Joseph dit alors : « Père, voilà l’interprétation du rêve que j’avais fait
jadis. Dieu en a fait une réalité. Il m’a comblé de bienfaits, lorsqu’Il m’a
fait sortir de prison et qu’Il vous a fait venir du désert auprès de moi, après
que Satan eut jeté la discorde entre mes frères et moi. En vérité, mon
Seigneur sauve toujours qui Il veut. Il est l’Omniscient, le Sage.
[101] Seigneur ! Tu m’as donné une parcelle d’autorité et Tu m’as appris
à interpréter les songes. Créateur des Cieux et de la Terre, Tu es mon
Maître dans ce monde et dans l’autre.
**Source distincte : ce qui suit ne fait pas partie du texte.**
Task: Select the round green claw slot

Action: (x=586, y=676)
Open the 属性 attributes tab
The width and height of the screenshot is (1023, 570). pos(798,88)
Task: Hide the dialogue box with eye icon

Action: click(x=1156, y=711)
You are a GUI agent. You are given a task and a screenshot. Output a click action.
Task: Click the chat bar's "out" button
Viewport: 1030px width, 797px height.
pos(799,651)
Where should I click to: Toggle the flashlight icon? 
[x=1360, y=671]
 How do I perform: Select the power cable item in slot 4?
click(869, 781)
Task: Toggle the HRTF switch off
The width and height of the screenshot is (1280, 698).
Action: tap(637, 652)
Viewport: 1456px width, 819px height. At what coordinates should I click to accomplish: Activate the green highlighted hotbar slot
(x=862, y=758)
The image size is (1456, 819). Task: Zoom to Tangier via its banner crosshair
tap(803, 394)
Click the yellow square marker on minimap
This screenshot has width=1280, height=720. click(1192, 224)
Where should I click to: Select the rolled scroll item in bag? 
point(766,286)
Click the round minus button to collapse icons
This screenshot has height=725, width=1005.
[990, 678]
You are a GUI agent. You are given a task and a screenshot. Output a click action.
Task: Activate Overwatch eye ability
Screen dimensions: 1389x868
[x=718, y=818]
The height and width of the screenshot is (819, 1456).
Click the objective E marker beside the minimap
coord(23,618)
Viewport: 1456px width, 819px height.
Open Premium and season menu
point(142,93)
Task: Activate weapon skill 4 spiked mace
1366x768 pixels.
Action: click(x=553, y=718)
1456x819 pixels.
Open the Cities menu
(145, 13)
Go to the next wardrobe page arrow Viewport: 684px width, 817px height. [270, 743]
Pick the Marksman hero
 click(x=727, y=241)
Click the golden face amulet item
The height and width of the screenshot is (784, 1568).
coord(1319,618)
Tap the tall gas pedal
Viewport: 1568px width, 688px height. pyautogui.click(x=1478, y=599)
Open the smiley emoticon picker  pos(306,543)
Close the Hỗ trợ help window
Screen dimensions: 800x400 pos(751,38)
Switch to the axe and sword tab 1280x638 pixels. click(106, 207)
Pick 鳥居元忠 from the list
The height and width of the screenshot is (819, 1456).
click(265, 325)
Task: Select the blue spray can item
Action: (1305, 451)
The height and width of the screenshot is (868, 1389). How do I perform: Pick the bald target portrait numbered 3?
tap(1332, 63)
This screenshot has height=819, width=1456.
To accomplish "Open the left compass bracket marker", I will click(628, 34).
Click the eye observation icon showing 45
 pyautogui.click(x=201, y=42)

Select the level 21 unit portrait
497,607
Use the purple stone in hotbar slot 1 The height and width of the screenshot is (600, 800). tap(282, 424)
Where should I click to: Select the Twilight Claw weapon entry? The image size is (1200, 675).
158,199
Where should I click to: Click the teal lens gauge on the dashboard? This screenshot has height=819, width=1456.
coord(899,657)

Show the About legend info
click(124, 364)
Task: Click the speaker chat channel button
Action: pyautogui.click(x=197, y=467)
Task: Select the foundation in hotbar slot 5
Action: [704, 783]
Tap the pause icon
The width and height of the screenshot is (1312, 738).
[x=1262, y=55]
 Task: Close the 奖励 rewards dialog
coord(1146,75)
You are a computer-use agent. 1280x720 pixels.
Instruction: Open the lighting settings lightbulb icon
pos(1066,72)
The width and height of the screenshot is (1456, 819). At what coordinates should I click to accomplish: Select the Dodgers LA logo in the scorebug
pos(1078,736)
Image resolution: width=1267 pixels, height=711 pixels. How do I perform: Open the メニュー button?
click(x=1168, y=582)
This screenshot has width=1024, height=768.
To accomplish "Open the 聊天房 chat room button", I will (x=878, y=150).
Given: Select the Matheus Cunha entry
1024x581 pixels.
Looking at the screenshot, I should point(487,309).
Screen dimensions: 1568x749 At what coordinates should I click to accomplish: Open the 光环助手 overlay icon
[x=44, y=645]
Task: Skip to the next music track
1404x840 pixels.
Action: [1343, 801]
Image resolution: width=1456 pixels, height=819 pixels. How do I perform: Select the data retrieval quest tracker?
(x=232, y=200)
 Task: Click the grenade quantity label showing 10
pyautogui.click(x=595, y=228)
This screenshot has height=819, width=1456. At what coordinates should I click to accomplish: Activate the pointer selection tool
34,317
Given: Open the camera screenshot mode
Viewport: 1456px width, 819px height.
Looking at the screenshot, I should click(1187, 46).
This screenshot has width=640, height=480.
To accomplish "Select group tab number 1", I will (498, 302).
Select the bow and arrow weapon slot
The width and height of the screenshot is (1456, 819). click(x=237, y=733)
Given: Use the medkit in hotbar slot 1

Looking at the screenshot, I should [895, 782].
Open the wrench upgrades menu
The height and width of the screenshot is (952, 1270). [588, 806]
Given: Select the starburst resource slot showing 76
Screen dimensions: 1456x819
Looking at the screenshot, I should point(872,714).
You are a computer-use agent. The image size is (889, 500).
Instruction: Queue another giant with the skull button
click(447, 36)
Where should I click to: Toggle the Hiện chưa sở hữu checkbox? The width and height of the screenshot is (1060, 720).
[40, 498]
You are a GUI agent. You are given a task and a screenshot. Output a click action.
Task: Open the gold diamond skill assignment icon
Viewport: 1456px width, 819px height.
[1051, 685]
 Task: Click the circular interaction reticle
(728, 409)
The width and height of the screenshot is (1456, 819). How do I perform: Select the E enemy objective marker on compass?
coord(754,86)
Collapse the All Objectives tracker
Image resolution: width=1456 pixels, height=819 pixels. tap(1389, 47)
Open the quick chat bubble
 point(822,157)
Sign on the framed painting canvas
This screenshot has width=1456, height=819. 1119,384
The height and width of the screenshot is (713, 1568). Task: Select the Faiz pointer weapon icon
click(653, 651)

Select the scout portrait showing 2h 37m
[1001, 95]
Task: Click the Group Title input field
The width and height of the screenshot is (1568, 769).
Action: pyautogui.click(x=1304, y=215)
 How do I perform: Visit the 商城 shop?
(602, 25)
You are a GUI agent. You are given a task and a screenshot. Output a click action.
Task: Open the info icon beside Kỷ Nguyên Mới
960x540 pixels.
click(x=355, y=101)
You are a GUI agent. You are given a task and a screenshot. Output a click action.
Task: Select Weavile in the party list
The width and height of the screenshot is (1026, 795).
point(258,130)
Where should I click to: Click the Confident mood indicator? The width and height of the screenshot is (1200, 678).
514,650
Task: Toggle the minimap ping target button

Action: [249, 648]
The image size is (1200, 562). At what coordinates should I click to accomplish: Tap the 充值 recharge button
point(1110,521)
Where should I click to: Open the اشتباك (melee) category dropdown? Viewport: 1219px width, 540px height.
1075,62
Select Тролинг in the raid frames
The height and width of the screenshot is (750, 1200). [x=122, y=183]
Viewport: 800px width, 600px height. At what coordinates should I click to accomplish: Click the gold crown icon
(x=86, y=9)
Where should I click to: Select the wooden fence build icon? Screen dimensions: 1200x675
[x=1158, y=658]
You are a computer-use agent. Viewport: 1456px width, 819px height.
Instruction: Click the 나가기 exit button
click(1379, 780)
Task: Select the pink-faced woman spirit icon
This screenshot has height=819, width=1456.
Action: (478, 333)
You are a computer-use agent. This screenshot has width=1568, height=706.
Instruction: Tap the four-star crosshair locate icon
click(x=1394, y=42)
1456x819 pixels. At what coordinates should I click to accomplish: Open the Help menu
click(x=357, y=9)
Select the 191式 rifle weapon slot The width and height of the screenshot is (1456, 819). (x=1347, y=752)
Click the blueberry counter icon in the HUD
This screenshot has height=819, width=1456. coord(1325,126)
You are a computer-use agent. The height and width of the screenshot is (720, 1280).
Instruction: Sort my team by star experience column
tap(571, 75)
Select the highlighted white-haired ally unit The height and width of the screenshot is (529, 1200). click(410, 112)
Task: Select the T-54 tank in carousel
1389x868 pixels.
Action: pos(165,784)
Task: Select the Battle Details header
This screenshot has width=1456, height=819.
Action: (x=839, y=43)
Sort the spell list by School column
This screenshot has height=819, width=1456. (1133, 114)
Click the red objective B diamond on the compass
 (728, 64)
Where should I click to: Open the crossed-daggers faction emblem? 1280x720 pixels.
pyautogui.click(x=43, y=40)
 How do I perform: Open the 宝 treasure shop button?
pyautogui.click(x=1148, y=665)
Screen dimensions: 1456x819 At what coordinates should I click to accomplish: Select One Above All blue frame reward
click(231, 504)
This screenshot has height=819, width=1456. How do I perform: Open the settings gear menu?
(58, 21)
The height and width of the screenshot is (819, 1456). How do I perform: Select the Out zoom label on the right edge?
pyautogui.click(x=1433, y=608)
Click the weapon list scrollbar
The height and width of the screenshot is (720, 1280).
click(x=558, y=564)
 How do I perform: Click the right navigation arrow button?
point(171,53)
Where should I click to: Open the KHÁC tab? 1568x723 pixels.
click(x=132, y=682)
Fais que je meure en état de
soumission totale à Ta volonté, et permets-moi de rejoindre le camp des
vertueux ! »
[102] Voilà l’un des récits inconnus de toi que Nous te révélons, car tu ne
te trouvais pas parmi les frères de Joseph lorsqu’ils décidèrent de perpétrer
leur forfait. [103] Mais la plupart des hommes ne croiront pas, quels que
soient les efforts que tu déploieras.
[104] Pourtant tu ne leur réclames pour cela aucun salaire, car ce n’est là
qu’un rappel adressé à tout l’Univers. [105] Que de signes évidents dans
les Cieux et sur la Terre devant lesquels les hommes passent et dont ils se
détournent ! [106] Et la plupart d’entre eux ne croient en Dieu qu’en Lui
donnant des associés. [107] Sont-ils sûrs que le châtiment de Dieu ne
viendra pas s’abattre sur eux ? Ou que l’Heure ne viendra pas les
surprendre, au moment où ils s’y attendront le moins ?
[108] Dis : « Voici ma voie ! J’appelle les hommes à Dieu, moi et ceux
qui me suivent, en toute clairvoyance ; et je ne suis pas, par la grâce du
Seigneur, du nombre des idolâtres. » [109] Nous n’avons jamais envoyé
avant toi, comme prophètes, que des hommes pris parmi les habitants des
cités et auxquels Nous transmettions Nos révélations. Que ne parcourent-
ils la Terre pour voir quel a été le sort final de leurs prédécesseurs ?
Certes, la demeure de la vie future est d’une valeur autrement plus
estimable pour ceux qui craignent le Seigneur. Le comprendrez-vous donc
jamais ? [110] Et lorsque, à la fin, les prophètes désespéraient du succès
de leur mission et croyaient qu’on les prenait pour des imposteurs, Nous
leur envoyions Notre secours et Nous sauvions qui Nous voulions, sans
que jamais Nos rigueurs fussent détournées de la gent criminelle.
[111] Il y a, à coup sûr, un enseignement dans l’histoire des prophètes
pour les hommes doués d’intelligence. Ce Livre n’est point un récit
inventé de toutes pièces, mais il est une confirmation des Écritures
antérieures, un exposé détaillé de toute chose, une bonne direction et une
grâce pour ceux qui croient en leur Seigneur.